◆ **Work task**: Reproduce the complete set of records, exactly as they appear.

◆ **Extracted information**:
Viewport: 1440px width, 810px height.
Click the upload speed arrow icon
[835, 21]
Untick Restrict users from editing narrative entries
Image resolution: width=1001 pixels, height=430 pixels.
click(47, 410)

◆ **Solution for this task**:
Viewport: 1440px width, 810px height.
Click the upload speed arrow icon
[835, 21]
Untick Restrict users from editing narrative entries
Image resolution: width=1001 pixels, height=430 pixels.
click(47, 410)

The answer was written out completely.